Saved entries
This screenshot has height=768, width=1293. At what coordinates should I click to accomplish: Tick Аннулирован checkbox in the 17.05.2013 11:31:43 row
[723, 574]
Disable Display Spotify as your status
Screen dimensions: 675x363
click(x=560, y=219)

■ What is expected ■
Return every entry exactly; no line may be missing.

■ Task answer ■
This screenshot has height=768, width=1293. At what coordinates should I click to accomplish: Tick Аннулирован checkbox in the 17.05.2013 11:31:43 row
[723, 574]
Disable Display Spotify as your status
Screen dimensions: 675x363
click(x=560, y=219)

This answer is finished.